Information provided:
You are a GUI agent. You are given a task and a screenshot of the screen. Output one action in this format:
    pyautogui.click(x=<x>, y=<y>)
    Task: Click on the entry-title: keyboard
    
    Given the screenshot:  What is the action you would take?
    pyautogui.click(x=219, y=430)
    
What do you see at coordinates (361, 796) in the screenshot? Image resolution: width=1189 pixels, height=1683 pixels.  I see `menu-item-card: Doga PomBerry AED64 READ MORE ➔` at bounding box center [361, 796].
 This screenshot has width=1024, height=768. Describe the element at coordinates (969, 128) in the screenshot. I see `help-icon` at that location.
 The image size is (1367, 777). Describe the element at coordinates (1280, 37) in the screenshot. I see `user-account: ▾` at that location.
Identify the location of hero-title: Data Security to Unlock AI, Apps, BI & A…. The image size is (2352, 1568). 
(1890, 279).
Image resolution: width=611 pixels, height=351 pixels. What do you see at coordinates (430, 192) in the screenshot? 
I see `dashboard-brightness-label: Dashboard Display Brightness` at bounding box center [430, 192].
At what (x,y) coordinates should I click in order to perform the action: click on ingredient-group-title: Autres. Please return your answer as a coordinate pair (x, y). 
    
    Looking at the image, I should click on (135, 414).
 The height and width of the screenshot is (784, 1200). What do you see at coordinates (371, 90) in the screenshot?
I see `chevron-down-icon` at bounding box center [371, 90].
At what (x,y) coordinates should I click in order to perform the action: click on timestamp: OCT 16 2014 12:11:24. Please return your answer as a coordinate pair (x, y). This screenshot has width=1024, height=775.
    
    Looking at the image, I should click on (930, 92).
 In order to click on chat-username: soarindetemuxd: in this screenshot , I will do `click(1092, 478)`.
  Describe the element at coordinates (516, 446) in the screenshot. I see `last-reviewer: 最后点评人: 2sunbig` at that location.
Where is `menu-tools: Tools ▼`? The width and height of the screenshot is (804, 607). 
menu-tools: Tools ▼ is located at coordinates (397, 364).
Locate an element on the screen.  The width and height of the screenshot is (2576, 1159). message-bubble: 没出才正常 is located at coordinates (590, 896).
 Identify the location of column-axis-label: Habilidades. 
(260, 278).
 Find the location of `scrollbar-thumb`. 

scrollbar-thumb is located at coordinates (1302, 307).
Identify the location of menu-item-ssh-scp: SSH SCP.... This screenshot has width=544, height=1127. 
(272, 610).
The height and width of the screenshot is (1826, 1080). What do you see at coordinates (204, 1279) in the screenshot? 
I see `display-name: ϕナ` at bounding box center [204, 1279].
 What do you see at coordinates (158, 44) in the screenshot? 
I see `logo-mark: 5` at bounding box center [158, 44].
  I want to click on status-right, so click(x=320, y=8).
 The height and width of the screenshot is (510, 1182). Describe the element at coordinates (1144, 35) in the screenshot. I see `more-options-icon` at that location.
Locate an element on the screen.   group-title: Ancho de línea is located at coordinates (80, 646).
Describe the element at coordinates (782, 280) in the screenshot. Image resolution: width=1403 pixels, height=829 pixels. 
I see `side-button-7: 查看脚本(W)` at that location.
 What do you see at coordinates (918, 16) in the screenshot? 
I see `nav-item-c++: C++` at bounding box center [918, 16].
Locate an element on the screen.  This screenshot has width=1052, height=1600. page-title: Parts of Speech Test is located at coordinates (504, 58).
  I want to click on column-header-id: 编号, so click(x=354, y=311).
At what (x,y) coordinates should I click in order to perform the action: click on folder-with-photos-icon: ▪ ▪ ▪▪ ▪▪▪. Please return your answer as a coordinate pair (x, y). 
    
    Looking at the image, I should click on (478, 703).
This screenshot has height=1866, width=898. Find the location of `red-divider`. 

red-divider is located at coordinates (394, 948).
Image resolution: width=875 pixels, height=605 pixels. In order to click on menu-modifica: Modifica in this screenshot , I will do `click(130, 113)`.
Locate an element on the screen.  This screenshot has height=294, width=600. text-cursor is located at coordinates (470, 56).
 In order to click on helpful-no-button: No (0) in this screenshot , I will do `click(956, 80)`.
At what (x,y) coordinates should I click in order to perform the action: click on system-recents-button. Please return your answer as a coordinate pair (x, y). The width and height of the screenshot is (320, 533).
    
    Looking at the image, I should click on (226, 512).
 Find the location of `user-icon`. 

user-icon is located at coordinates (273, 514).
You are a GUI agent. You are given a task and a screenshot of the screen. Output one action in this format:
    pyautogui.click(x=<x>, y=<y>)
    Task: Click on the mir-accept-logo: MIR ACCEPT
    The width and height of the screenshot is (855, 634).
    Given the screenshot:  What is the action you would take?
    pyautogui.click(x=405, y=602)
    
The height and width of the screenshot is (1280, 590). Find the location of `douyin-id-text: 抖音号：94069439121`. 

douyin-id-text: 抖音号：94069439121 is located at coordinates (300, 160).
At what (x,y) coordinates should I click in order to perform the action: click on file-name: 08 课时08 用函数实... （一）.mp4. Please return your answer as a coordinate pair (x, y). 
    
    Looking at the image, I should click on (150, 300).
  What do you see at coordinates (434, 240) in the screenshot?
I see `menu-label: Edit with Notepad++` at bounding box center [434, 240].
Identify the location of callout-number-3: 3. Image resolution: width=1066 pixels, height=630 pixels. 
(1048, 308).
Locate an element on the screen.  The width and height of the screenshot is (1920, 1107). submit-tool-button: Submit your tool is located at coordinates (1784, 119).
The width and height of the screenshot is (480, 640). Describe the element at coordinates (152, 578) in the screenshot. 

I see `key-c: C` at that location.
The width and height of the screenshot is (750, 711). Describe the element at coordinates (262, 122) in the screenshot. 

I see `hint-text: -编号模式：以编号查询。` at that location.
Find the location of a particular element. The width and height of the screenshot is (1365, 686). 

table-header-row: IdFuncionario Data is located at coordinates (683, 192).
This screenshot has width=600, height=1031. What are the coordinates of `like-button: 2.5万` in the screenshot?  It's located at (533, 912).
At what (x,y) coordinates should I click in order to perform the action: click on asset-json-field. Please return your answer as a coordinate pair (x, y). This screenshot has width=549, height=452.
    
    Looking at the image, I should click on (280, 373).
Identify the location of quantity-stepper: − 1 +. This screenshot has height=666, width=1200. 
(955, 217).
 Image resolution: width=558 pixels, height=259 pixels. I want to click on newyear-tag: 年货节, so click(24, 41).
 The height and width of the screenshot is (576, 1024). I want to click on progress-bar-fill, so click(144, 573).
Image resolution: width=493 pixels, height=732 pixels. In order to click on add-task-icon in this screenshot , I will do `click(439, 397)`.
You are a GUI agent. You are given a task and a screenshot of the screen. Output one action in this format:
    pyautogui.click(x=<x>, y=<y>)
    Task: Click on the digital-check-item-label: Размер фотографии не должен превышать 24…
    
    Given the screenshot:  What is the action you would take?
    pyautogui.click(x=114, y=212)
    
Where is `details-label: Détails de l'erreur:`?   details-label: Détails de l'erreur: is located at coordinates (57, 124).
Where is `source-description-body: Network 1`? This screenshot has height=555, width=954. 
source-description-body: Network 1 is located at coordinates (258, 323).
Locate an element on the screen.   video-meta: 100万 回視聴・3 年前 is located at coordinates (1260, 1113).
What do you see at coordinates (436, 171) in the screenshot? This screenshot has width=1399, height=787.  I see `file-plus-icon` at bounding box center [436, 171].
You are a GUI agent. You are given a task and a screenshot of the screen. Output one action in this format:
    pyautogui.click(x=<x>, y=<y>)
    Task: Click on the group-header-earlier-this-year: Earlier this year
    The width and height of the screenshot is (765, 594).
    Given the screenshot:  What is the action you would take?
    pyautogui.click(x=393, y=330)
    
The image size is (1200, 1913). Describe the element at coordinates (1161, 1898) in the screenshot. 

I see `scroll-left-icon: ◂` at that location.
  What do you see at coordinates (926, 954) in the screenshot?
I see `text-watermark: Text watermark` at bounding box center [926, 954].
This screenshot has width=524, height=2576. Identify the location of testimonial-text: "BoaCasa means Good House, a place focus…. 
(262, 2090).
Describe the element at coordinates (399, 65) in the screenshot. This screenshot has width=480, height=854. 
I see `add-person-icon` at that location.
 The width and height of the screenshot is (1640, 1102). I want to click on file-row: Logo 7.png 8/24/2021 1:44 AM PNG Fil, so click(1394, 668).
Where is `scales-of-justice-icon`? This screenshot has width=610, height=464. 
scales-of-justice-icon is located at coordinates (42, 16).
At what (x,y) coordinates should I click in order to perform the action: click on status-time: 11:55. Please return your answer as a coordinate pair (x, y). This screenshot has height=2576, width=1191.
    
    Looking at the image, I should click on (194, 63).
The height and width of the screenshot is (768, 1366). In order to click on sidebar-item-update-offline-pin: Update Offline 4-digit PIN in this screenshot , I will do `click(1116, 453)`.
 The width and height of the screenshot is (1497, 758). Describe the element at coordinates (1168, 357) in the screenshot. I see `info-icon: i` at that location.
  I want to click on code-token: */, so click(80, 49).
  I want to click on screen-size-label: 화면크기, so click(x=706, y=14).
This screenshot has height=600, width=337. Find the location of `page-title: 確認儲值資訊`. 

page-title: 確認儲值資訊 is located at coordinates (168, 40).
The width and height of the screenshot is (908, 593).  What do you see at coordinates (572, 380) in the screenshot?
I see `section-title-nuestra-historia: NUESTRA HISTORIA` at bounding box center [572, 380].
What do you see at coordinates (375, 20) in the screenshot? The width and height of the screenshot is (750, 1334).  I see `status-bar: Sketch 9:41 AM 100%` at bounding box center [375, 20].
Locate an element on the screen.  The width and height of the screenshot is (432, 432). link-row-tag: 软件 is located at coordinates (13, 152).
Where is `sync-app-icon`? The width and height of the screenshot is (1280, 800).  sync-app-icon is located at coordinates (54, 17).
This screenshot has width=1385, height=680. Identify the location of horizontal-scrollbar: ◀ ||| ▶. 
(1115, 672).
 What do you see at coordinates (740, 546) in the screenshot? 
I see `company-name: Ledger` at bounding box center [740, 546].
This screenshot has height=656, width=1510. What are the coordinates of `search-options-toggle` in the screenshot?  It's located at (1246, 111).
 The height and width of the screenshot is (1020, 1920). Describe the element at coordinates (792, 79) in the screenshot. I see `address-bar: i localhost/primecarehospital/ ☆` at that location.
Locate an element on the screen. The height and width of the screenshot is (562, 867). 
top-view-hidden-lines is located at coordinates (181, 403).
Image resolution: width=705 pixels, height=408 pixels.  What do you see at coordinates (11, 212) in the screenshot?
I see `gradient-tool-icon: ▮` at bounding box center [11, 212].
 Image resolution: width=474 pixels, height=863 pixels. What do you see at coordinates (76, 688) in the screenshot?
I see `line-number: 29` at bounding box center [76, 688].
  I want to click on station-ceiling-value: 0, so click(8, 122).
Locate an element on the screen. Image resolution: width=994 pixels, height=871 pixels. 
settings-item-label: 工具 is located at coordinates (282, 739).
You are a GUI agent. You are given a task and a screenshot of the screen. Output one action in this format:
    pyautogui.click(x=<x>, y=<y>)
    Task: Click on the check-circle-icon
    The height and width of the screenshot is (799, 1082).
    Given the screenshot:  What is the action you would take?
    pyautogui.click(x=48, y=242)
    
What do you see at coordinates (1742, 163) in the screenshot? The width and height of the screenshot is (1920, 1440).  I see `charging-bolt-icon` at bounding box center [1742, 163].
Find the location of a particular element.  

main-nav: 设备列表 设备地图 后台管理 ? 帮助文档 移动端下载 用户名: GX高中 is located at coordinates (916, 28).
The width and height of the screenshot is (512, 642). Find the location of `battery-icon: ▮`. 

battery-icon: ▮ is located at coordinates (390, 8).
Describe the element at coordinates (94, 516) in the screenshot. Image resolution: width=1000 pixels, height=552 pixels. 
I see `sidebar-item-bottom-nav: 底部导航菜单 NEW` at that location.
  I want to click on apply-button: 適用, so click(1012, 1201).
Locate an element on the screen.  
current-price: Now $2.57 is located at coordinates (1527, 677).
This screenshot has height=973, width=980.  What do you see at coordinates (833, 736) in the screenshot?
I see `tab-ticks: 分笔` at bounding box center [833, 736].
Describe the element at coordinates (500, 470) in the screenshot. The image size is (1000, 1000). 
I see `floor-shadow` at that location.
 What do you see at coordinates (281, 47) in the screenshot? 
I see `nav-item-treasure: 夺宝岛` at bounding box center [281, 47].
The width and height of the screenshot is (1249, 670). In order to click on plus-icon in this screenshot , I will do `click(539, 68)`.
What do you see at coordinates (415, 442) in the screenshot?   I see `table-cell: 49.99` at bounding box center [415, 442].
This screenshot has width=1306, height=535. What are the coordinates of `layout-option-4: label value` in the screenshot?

Action item: Reproduce the records verbatim, from the line that contains "I want to click on column-header-id: 编号, so" through the line that contains "Image resolution: width=875", inclusive.

Answer section:
  I want to click on column-header-id: 编号, so click(x=354, y=311).
At what (x,y) coordinates should I click in order to perform the action: click on folder-with-photos-icon: ▪ ▪ ▪▪ ▪▪▪. Please return your answer as a coordinate pair (x, y). 
    
    Looking at the image, I should click on (478, 703).
This screenshot has height=1866, width=898. Find the location of `red-divider`. 

red-divider is located at coordinates (394, 948).
Image resolution: width=875 pixels, height=605 pixels. In order to click on menu-modifica: Modifica in this screenshot , I will do `click(130, 113)`.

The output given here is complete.